Hello everyone!
I have been playing with the material instancing lately, and I found something very weird happening. If I didn’t asign a unique name to the instantiated materials the whole project crashed. It took me a while to understand where the problem was, and I was really surprised about it. Just to give you a little bit of context, this is what happened:
I have an abstract blueprint class called InteractableActor that extends Actor. This class has a mesh called “Button” that is used to indicate to the player what button to use during the game. Every actor I have in my scene extends this class, and has an exposed variable that indicates the button to press. Every time the child class updates the button (this can be done both on BeginPlay and at runtime) the blueprint instantiates a new material, assigns the right texture for the button, and assigns it back tothe mesh.

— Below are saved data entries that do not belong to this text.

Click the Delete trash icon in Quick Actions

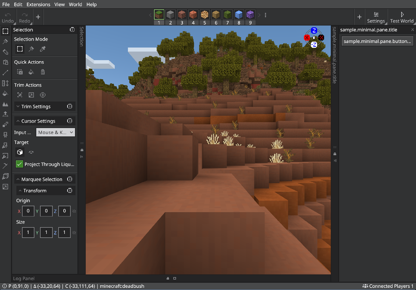pyautogui.click(x=43, y=72)
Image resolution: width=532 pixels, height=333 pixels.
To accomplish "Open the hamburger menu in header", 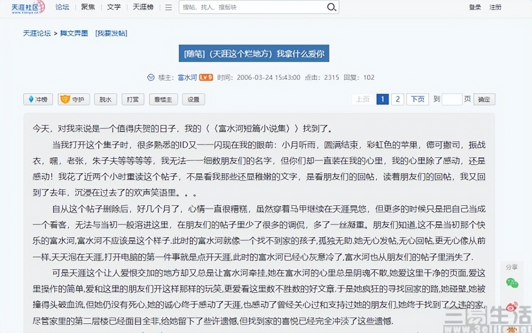I will coord(168,7).
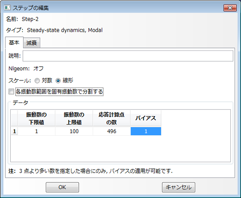Click the highlighted bias cell
Screen dimensions: 241x198
[146, 132]
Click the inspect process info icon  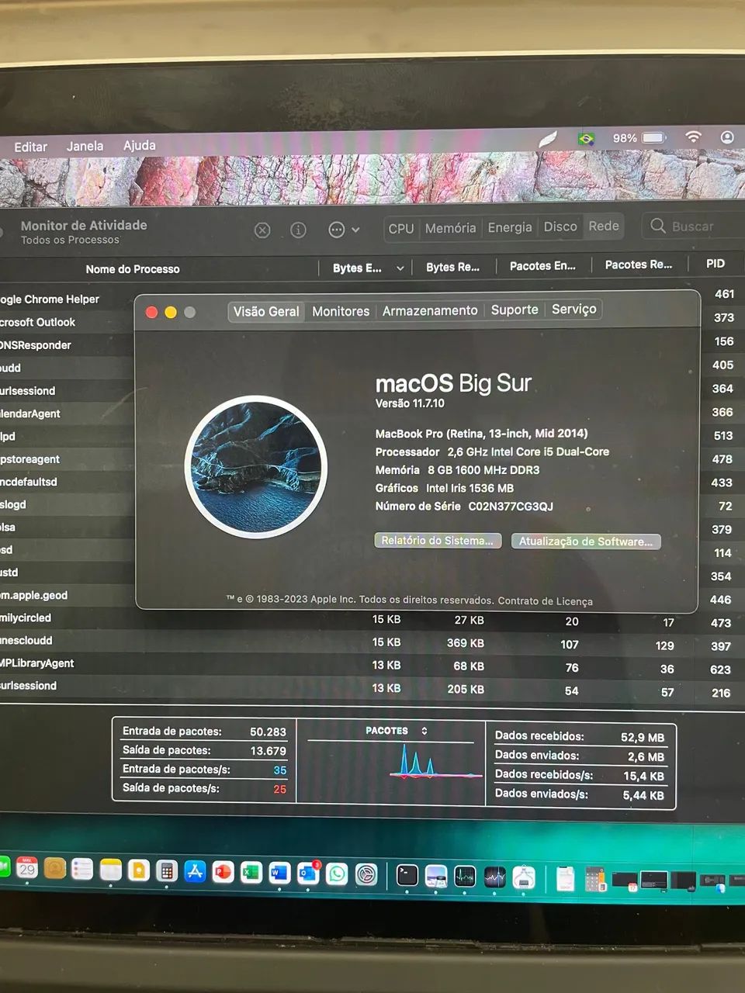(x=299, y=230)
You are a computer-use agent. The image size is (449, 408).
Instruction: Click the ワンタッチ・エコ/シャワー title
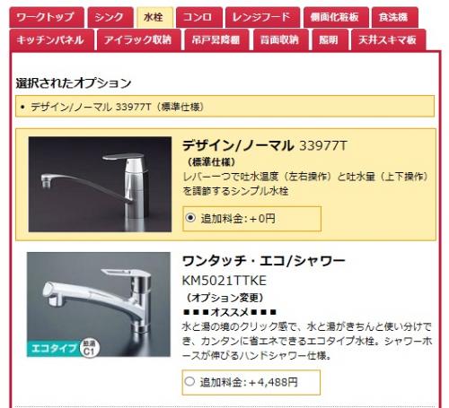[263, 261]
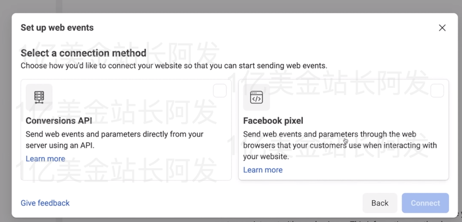Click the Facebook pixel description text

pyautogui.click(x=340, y=145)
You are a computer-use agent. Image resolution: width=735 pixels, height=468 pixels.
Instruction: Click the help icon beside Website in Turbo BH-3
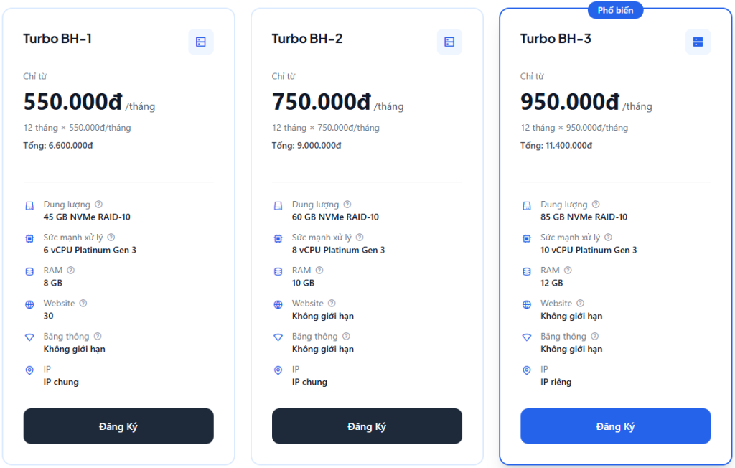tap(581, 304)
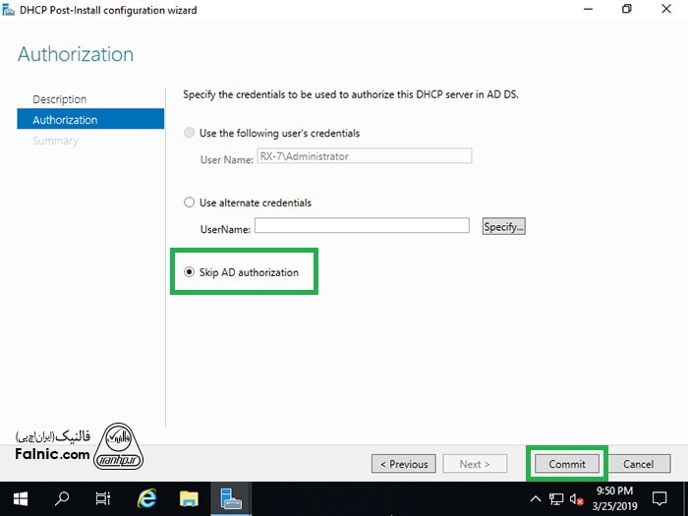
Task: Click the muted volume tray icon
Action: [576, 499]
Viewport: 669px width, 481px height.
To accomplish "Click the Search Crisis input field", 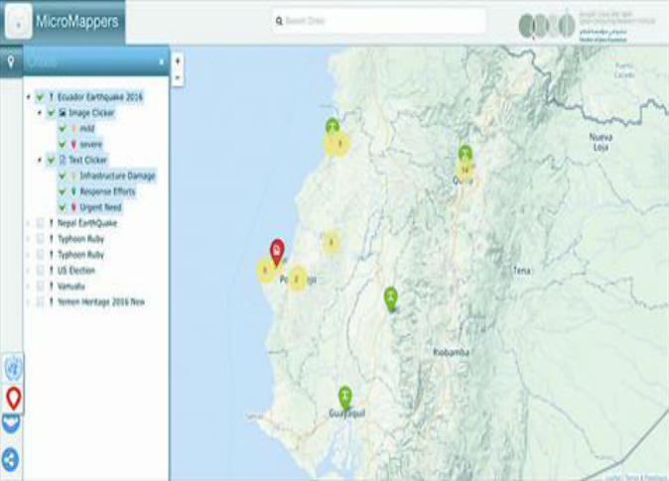I will (x=380, y=21).
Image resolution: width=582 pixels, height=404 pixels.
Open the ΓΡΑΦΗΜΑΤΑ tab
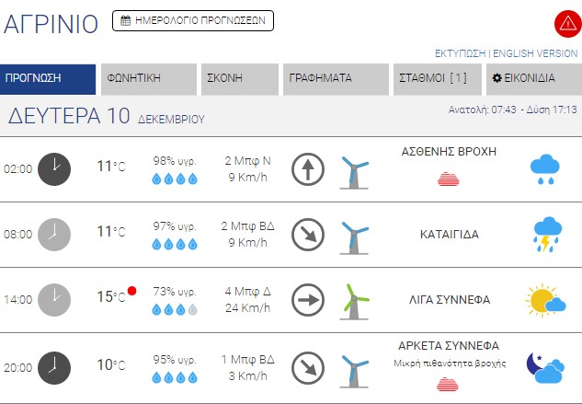[x=336, y=78]
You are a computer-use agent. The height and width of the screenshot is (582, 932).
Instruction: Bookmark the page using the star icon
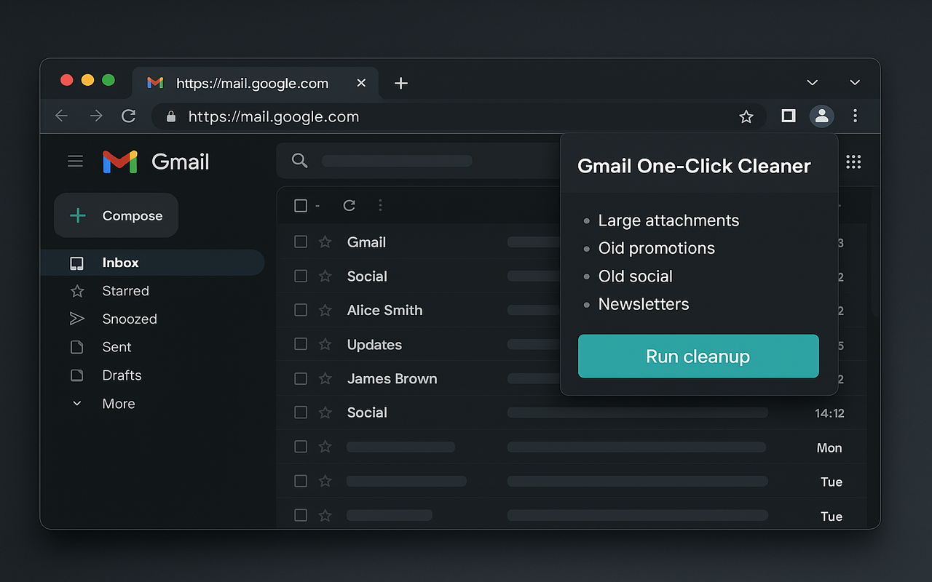tap(746, 116)
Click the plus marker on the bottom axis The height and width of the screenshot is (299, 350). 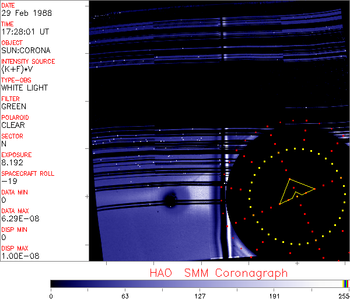click(x=297, y=263)
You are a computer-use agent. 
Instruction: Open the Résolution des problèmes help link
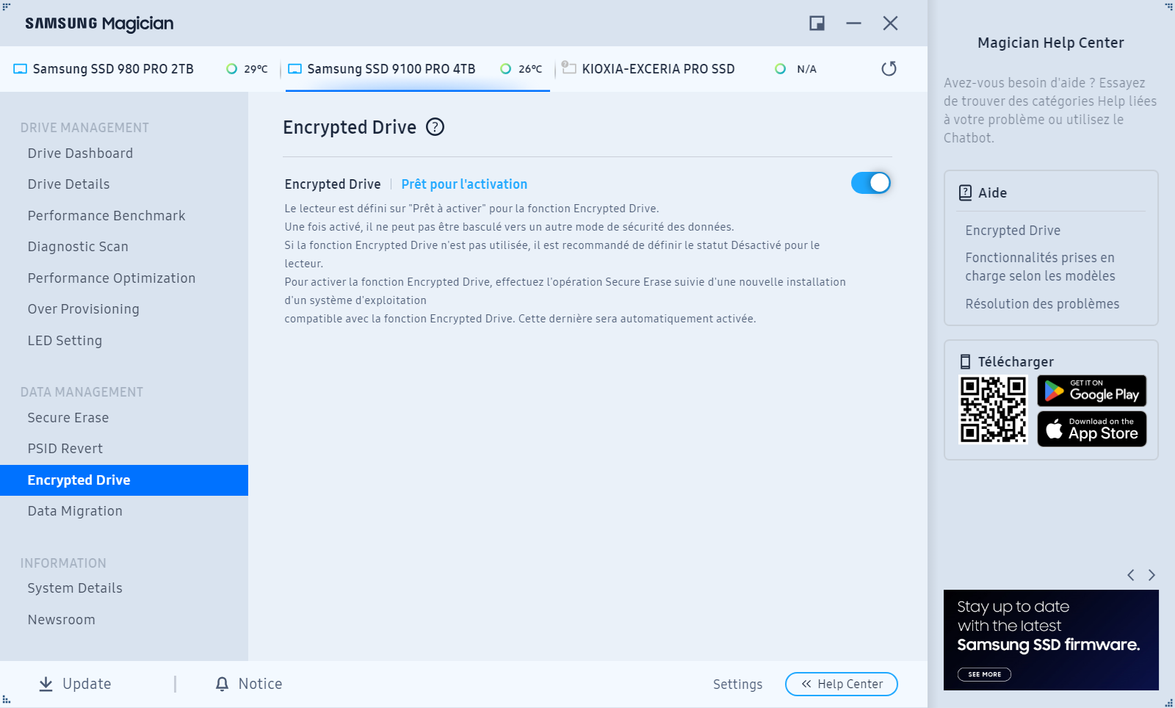point(1042,304)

For some reason, the button was correctly assigned to the object, but the texture wasn’t. Most of the objects had the same texture throughout the game, even though the assigned button was correct. While updating some of these textures at runtime the whole thing crashed. I tried everything I could, but with no luck. It seemed that despite the dynamic material instancing of each object, the materials were in fact linked. To debug I tried to give each single material the object’s name, and it suddenly started working.
This behaviour is consistant with what I saw in my testing level, each object was working in a standalone environemnt, but when in a larger environment, it caused conflict and crashed. So my question is: do I need to dig it deeper, or the name is actually important? Can this be a bug or it’s something expected?